Like Android in a car: Touchpad by Mercedes-Benz supports writing, gesturing, and haptic feedback

Touch controls in cars can feel primitive compared to those in contemporary smartphones and tablets, but Mercedes-Benz could be onto something with the touchpad in the 2015 S65 AMG. You can write, gesture, swipe, and zoom with it, just like on a touchscreen phone or tablet. It also offers haptic feedback. An Android user driving this car should be familiar with all of these features (iPads and iPhones lack haptic feedback). But even if you don't use Android, the natural feel of these input methods could make this touchpad less distracting than other touch controls we've seen in cars.

The S65’s touchpad measures 2.6 inches high by 1.8 inches wide, and it’s located in the center console, in front of the armrest.

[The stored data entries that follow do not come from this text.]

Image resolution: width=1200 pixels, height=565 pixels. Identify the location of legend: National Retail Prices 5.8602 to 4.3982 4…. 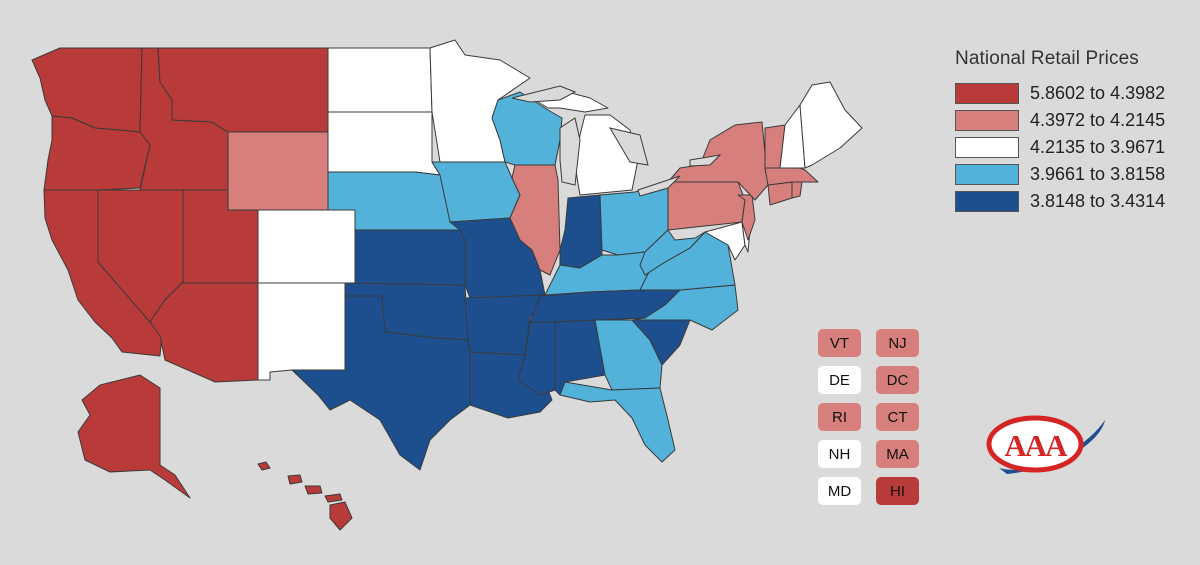
(1060, 132).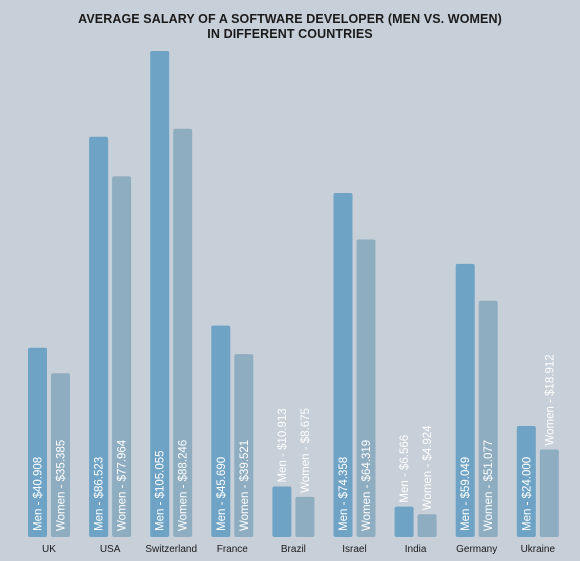 The image size is (580, 561). I want to click on bar-women-france, so click(244, 446).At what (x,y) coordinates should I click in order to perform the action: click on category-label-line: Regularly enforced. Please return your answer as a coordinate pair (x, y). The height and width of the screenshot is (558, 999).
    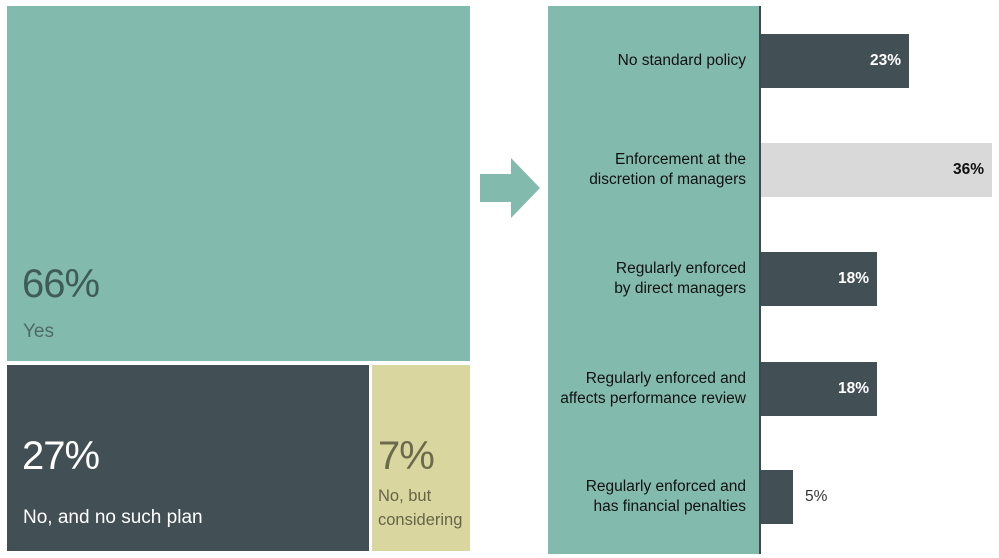
    Looking at the image, I should click on (680, 268).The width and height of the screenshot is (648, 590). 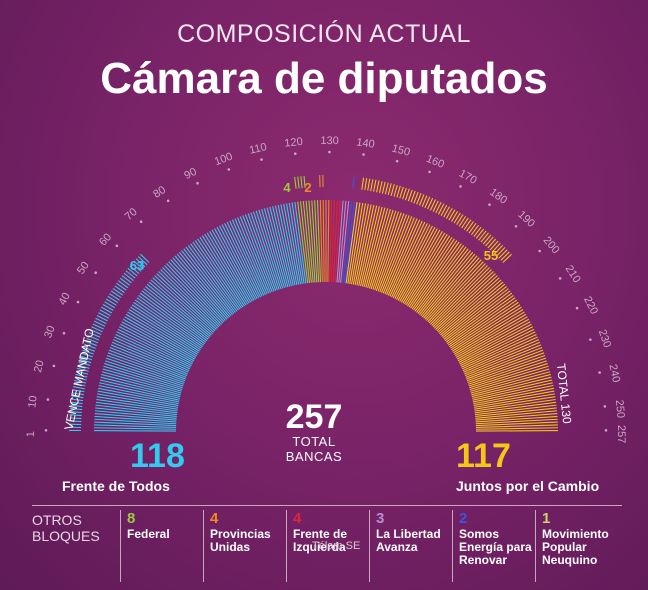 I want to click on expiring-somos-energ-a-para-renovar, so click(x=354, y=182).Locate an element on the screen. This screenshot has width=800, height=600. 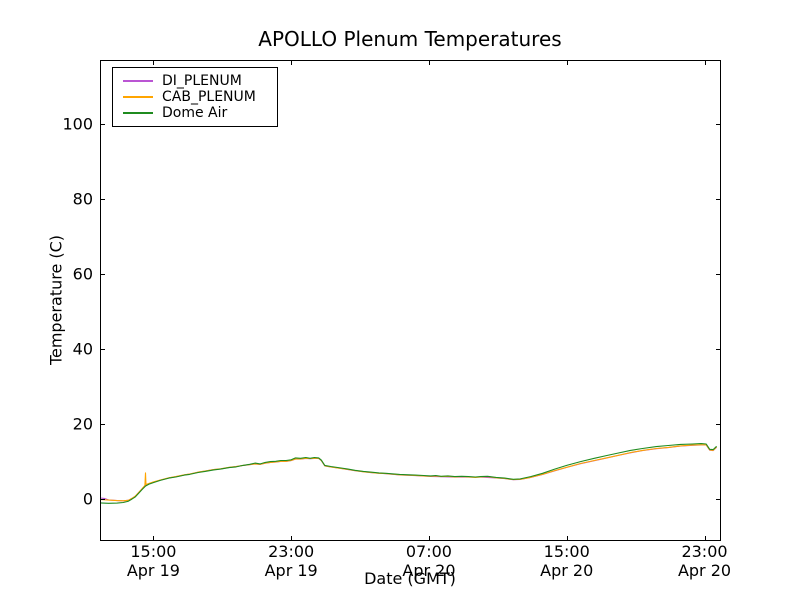
series-line-cab-plenum is located at coordinates (408, 473).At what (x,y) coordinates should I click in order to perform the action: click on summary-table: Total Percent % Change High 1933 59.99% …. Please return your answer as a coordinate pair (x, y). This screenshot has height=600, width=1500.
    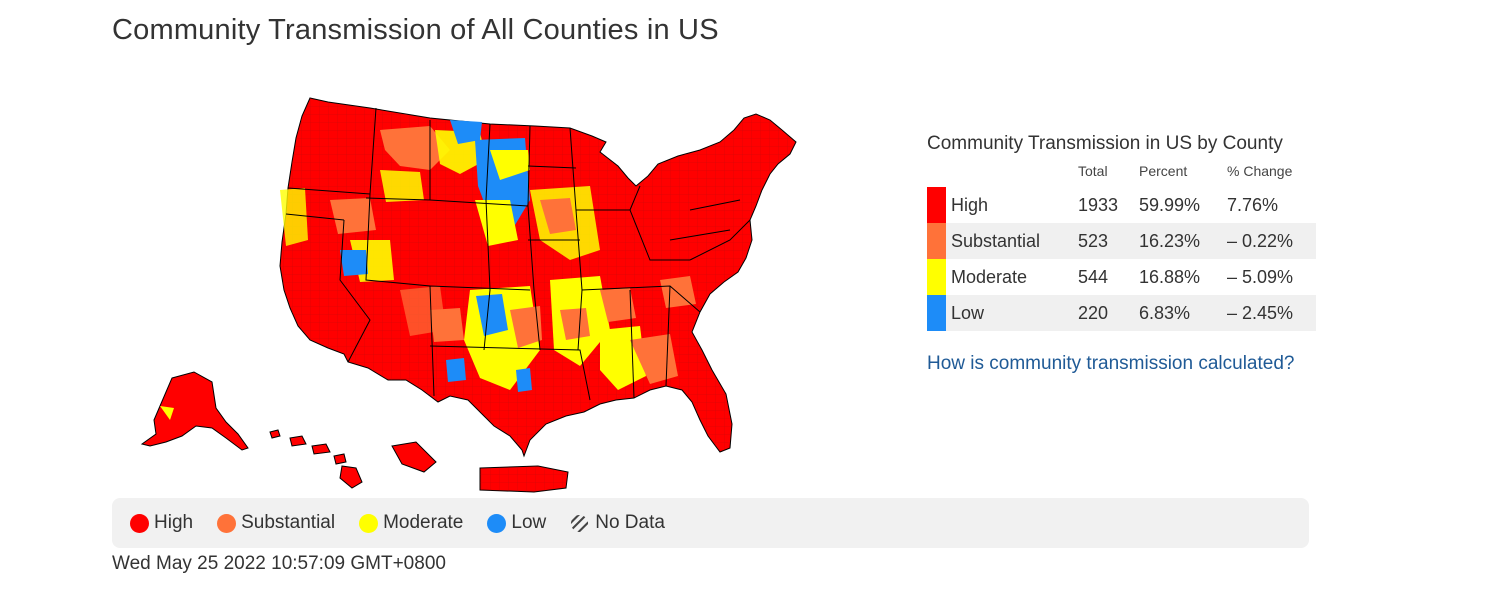
    Looking at the image, I should click on (1122, 247).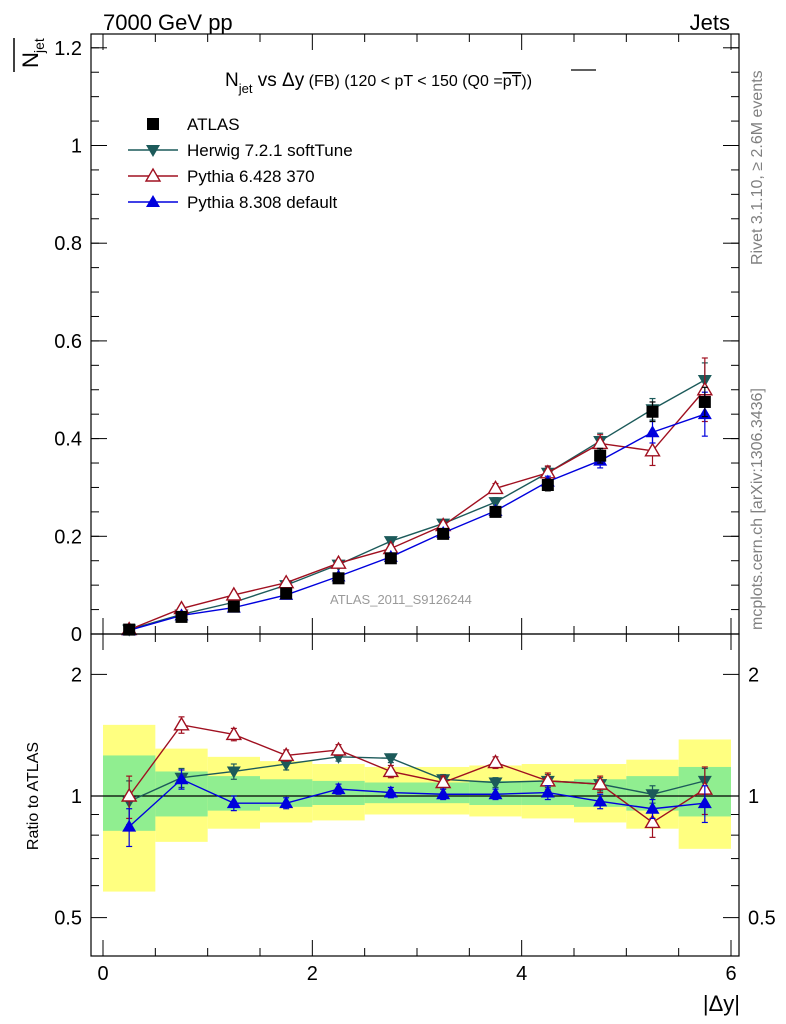 The width and height of the screenshot is (786, 1024). Describe the element at coordinates (232, 80) in the screenshot. I see `title-n: N` at that location.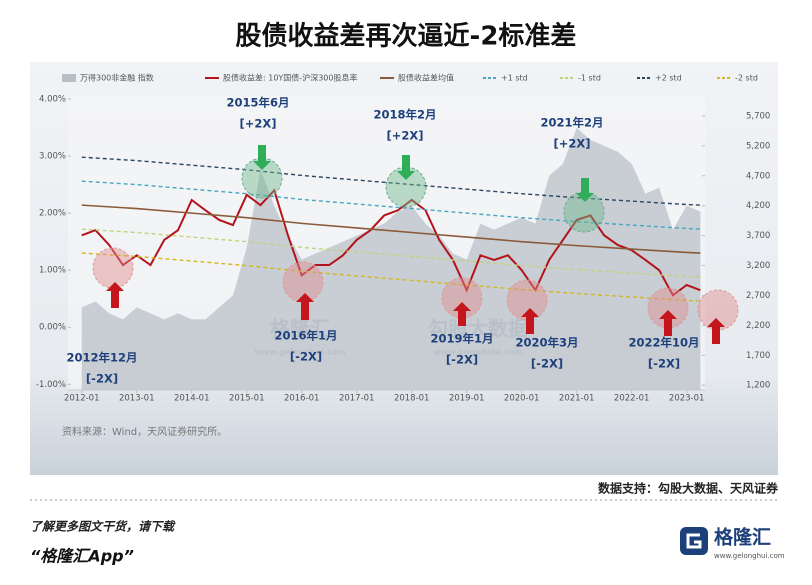 The width and height of the screenshot is (812, 585). Describe the element at coordinates (302, 399) in the screenshot. I see `x-tick-label: 2016-01` at that location. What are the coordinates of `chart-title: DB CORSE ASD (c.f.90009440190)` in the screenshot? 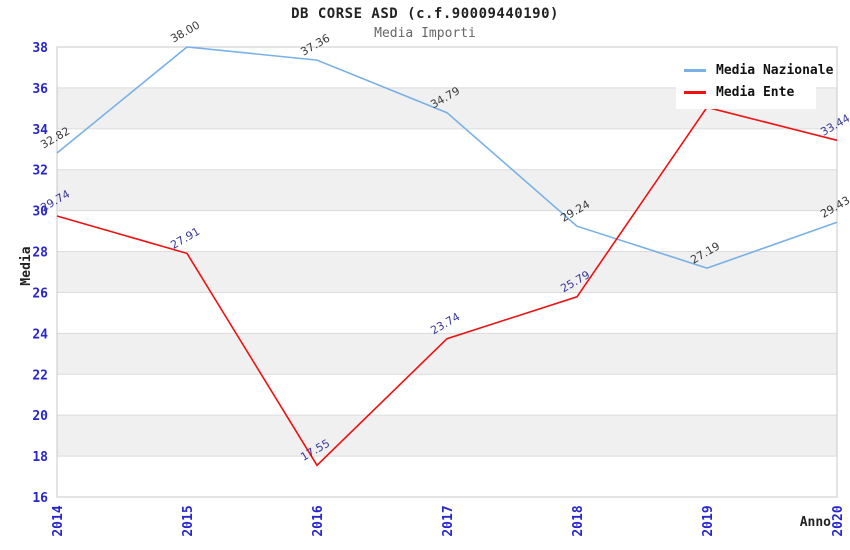 It's located at (425, 14).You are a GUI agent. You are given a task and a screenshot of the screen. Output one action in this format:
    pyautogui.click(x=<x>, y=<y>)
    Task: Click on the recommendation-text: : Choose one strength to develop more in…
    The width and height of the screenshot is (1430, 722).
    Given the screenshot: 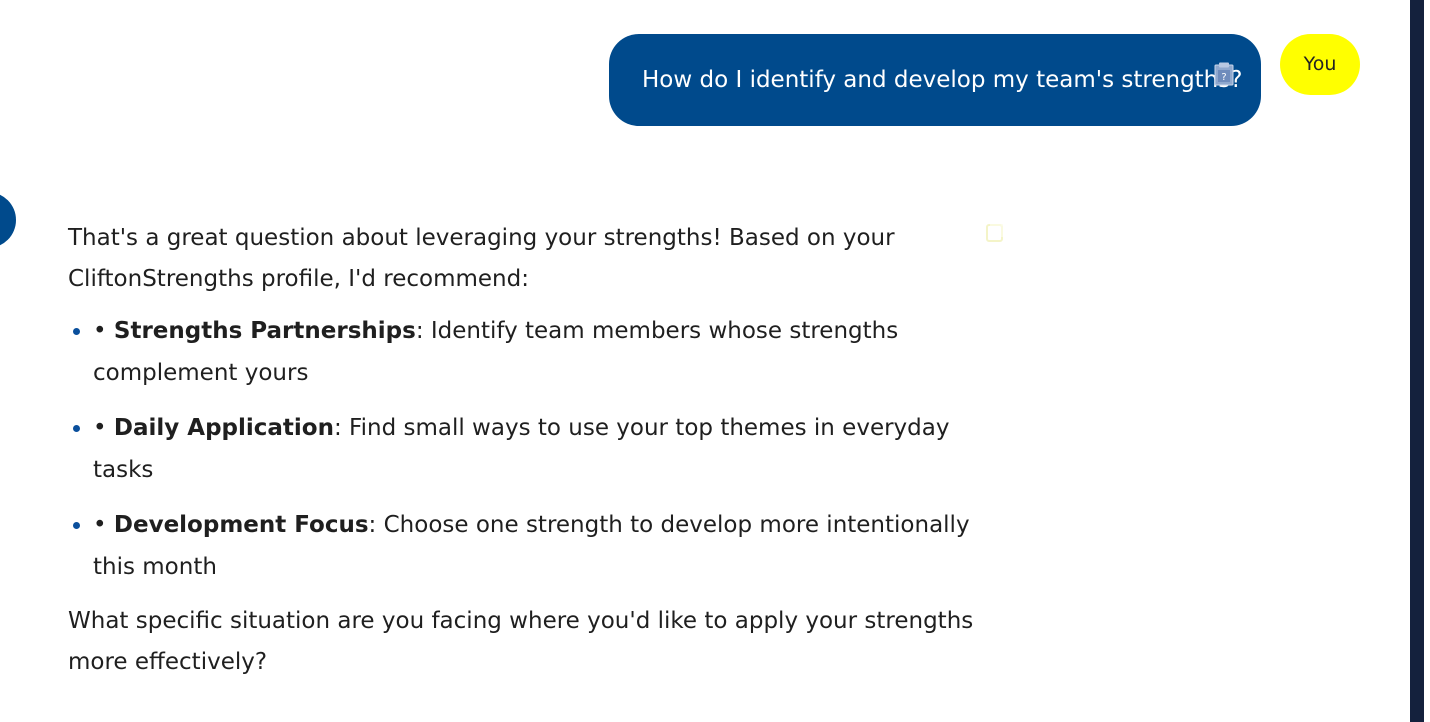 What is the action you would take?
    pyautogui.click(x=532, y=546)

The touchpad links to a large screen mounted on the dash. It lets you draw with your finger to write words for navigation, like “Main Street,” as you drive, all without having to look down. You can also write numbers and symbols. Unlike the touchpad in several Audi models, it supports gestures like two-finger pinch.

The touchpad will be available in the 2015 S65 AMG and is also available in the 2014 S-Class.

In a one-up on iOS devices, Mercedes says the touchpad will use haptic technology—that soft, buzzing sensation you feel in your fingertips to confirm taps and gestures. The sensor knows if you just graze the touchpad or rest your hand there, and when you are issuing commands. Near the touchpad, the buttons for the back function, the favorites menu, and an audio quick menu also provide haptic feedback. We’ve seen haptic feedback in other cars’ touch interfaces, such as the Cadillac CUE, but not in an input device like this touchpad.

Of course, this little touchpad is not quite as luscious as the huge, mega-tablet display on the Tesla Model S. But where that interface is mesmerizing for its sheer size, the Mercedes-Benz’s touchpad control is designed to be unobtrusive and could help S65 drivers keep their eyes on the road rather than the screen.